Die Trockenjahre 2018 bis 2020 hat wohl keine der Waldbaumarten unbeschadet überstanden. Die geringste Absterberate wies laut Waldzustandsbericht mit etwa 0,3 % die Buche auf. Die allermeisten der abgestorbenen Buchen standen an sonnenexponierten Süd- und Südwesthängen auf Böden, die wenig Wasser speichern.
Mag also sein, dass die Buche auf diesen speziellen Standorten ihre bisherige Vormachtstellung nach und nach aufgeben muss. Aber es spricht viel dafür, dass sie ihren Platz in den Wäldern trotz der sich ändernden klimatischen Verhältnisse halten und auch erweitern kann. Ihr genetisches Anpassungspotenzial gilt als recht hoch.
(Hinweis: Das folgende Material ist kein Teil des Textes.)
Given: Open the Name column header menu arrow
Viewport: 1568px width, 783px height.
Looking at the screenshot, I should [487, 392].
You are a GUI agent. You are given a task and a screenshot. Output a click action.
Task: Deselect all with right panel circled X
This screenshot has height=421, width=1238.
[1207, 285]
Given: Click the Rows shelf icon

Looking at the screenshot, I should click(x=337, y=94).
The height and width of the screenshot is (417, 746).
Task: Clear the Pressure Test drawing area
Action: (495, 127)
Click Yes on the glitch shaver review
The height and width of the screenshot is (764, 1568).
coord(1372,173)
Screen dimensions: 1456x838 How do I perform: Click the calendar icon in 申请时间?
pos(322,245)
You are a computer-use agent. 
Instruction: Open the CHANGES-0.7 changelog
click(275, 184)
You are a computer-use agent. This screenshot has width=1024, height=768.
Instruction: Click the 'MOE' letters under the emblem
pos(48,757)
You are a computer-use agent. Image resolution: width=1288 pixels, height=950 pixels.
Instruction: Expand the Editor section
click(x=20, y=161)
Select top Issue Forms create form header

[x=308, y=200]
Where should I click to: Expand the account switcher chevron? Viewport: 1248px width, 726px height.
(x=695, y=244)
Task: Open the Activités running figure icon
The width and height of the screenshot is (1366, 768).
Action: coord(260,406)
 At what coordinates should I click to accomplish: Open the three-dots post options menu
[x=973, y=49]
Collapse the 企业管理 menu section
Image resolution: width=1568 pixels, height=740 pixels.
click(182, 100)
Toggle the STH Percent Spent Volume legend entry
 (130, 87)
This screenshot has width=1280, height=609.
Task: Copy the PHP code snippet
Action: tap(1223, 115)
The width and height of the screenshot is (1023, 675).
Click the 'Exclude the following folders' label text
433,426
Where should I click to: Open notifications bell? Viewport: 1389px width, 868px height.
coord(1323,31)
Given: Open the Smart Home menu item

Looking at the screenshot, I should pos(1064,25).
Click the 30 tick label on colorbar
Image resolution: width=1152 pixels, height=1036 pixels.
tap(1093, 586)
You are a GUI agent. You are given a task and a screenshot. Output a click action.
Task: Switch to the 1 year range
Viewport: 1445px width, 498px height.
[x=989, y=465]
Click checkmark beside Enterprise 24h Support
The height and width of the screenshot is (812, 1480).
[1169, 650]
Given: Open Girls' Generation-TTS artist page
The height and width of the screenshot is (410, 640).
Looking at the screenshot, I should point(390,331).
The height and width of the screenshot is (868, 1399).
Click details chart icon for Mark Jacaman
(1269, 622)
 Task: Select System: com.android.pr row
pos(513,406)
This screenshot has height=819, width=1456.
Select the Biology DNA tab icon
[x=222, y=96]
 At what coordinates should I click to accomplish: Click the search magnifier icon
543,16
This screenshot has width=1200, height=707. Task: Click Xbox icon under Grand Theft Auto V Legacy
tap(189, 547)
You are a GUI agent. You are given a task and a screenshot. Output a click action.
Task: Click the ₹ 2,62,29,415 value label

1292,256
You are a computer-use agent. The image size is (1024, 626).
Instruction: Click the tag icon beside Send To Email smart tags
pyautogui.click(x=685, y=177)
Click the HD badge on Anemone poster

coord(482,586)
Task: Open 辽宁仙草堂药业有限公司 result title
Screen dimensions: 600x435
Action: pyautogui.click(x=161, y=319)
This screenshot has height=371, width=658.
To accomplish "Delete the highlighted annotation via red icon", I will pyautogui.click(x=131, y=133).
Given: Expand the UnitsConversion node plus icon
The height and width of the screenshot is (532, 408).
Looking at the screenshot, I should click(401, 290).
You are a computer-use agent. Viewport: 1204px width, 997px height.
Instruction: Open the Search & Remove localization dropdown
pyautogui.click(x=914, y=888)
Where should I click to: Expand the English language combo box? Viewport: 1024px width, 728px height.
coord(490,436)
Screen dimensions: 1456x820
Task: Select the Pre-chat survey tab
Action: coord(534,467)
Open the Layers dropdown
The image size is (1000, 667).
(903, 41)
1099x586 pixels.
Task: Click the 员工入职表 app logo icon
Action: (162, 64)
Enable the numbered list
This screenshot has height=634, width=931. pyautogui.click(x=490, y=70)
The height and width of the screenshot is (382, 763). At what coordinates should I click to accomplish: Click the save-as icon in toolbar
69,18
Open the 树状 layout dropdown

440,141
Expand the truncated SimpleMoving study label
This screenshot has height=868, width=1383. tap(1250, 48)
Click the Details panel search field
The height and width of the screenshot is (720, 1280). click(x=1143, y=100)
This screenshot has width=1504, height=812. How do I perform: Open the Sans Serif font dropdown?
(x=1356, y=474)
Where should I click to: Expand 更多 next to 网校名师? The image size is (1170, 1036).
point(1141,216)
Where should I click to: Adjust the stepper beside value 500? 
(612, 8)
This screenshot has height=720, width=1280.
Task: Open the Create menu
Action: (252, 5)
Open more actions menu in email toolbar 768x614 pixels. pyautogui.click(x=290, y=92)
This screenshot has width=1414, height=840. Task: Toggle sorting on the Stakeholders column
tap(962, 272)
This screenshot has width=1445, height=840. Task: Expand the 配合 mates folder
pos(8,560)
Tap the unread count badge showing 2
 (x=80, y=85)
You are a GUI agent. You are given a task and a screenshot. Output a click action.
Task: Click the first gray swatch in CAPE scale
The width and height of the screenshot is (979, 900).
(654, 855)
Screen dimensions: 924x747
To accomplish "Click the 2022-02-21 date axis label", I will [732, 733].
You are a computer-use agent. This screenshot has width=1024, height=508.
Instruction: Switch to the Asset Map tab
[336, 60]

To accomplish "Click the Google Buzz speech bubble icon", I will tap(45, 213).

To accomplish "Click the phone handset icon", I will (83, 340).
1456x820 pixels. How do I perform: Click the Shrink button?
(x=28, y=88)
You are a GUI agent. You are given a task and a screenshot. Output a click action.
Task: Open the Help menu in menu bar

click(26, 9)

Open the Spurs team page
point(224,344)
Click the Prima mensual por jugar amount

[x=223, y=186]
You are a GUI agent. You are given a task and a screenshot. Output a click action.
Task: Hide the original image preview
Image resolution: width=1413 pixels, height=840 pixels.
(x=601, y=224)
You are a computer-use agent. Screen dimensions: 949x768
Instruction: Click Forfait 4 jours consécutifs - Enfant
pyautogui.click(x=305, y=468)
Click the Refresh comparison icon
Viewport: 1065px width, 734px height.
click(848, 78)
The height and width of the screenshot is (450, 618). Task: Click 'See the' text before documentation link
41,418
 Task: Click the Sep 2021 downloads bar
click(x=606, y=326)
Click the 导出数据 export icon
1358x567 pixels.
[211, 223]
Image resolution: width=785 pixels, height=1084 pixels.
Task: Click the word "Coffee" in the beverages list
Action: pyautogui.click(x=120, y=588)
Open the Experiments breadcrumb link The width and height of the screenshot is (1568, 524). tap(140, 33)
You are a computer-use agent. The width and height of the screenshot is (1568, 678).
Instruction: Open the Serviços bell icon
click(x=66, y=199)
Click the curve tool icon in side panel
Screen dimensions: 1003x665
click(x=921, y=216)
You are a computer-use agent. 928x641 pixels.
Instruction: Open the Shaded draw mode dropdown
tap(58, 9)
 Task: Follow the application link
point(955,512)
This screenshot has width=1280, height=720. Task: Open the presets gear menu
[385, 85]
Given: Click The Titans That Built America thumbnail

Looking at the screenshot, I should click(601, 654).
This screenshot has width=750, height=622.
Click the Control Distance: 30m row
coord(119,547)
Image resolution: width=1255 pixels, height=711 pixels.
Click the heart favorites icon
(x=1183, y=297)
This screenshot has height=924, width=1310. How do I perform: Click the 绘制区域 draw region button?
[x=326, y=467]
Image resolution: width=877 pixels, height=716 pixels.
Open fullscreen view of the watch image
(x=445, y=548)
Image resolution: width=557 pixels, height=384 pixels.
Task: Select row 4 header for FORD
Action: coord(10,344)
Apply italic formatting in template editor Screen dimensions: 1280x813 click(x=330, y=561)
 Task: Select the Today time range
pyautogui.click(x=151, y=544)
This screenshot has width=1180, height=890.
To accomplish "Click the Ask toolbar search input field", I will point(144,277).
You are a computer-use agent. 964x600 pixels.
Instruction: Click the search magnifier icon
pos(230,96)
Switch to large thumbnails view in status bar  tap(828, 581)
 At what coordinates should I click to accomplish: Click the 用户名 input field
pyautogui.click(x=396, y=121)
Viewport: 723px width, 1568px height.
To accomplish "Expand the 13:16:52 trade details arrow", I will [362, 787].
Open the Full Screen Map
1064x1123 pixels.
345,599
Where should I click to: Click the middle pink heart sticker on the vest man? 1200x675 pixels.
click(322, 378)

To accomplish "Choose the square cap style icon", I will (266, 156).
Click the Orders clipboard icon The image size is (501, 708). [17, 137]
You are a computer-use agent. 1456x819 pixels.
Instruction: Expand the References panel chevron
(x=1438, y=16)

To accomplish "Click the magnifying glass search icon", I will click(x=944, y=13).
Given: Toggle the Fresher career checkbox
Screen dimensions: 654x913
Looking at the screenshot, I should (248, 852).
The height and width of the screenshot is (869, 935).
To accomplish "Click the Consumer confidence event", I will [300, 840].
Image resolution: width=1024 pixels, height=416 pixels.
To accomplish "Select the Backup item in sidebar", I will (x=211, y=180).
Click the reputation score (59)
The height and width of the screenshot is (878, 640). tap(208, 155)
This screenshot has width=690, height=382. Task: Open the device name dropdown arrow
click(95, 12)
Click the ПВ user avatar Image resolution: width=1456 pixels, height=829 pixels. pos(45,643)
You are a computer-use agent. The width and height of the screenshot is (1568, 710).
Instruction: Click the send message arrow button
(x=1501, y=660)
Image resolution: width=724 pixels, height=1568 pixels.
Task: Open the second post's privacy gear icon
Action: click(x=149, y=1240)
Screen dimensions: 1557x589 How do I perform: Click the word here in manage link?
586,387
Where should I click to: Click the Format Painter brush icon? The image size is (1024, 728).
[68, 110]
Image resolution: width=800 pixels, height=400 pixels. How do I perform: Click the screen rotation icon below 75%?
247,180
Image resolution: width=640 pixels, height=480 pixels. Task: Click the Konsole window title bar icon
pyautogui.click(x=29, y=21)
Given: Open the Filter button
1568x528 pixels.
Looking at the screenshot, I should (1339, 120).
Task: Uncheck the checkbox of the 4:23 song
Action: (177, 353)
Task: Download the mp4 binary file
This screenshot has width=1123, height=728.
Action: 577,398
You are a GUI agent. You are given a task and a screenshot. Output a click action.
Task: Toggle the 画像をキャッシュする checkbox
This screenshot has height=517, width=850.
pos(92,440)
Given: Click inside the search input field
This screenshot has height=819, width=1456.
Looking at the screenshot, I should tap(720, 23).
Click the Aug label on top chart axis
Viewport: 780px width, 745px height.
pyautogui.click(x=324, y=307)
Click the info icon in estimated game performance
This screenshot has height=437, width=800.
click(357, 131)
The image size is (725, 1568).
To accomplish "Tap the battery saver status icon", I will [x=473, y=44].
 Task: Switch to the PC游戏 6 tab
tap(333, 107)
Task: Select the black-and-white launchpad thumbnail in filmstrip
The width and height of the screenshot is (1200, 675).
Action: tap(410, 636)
Arzneipflanze des Jahres: Mönchspfeffer
Mönchspfeffer bzw. Keuschlamm (Vitex agnus-castus) hat eine geradezu mythologische Dimension: Die Pflanze gehört zu den Gewächsen, die der Göttin Hera geweiht waren. Die Gattin des Zeus galt als Hüterin der Ehe. Daneben spielte das weidenartige Gewächs auch bei Feierlichkeiten zu Ehren der Demeter, der Göttin der Erde, eine Rolle: Während der Festtage sollten die Frauen enthaltsam leben. Deshalb legten sie ihr Schlafzimmer mit Zweigen von Keuschlamm aus. Den Früchten der Pflanze wurde eine Lust-dämpfende Wirkung zugesprochen. Aus diesem Grund wurden die Früchte auch in den Männerklöstern gegessen. Weil sie einen sehr würzigen, leicht scharfen Geschmack haben, wurden sie auch als Pfefferersatz verwendet, daher der Name Mönchspfeffer.
Das Keuschlamm gehört zur Familie der Lippenblütler (Lamiaceae) und bildet einen 3 bis 5 m hohen, dicht verästelten Strauch. Die langen Fiederblätter sind fünf- bis siebenfach geteilt und ähneln Hanfblättern. Die Pflanze trägt im Frühherbst zartblaue Blüten, die in langen, attraktiven Blütenständen angeordnet sind. Aus diesem Grund findet sich der Strauch in jüngster Zeit auch in deutschen Gärten als Zierpflanze. Allerdings muss die aus dem Mittelmeerraum stammende Pflanze im Winter geschützt untergestellt werden.
Präparate aus den Extrakten der Keuschlammfrüchte werden bei Menstruationsstörungen eingesetzt. Auch bei schmerzhaften, geschwollenen Brüsten hat sich der Einsatz bewährt. Schließlich sollen Keuschlamm-Präparate auch bei Beschwerden in den Wechseljahren hilfreich sein.
Gemüse des Jahres: Mais
Mais ist eine uralte Kulturpflanze, die vom 16. Jahrhundert an ihren Siegeszug um die Welt antrat. Heute ist Mais das wichtigste Getreide vor Weizen und Reis. Der Verein zur Erhaltung der Nutzpflanzenvielfalt hat ihn zum Gemüse der Jahre 2021 und 2022 gewählt, damit traditionelle Maissorten nicht in Vergessenheit geraten.
Ursprünglich stammt Mais aus Mexiko. Dort wurde er aus Wildgräsern domestiziert und weiterentwickelt. Lange, bevor die ersten Maiskörner mit Christoph Kolumbus 1493 in Spanien ankamen, hatte sich der Mais über ganz Amerika verbreitet. Vom Mais gibt es tausende Kultursorten. Die Farbe der Körner reicht von weiß über gelb bis zu fast schwarz.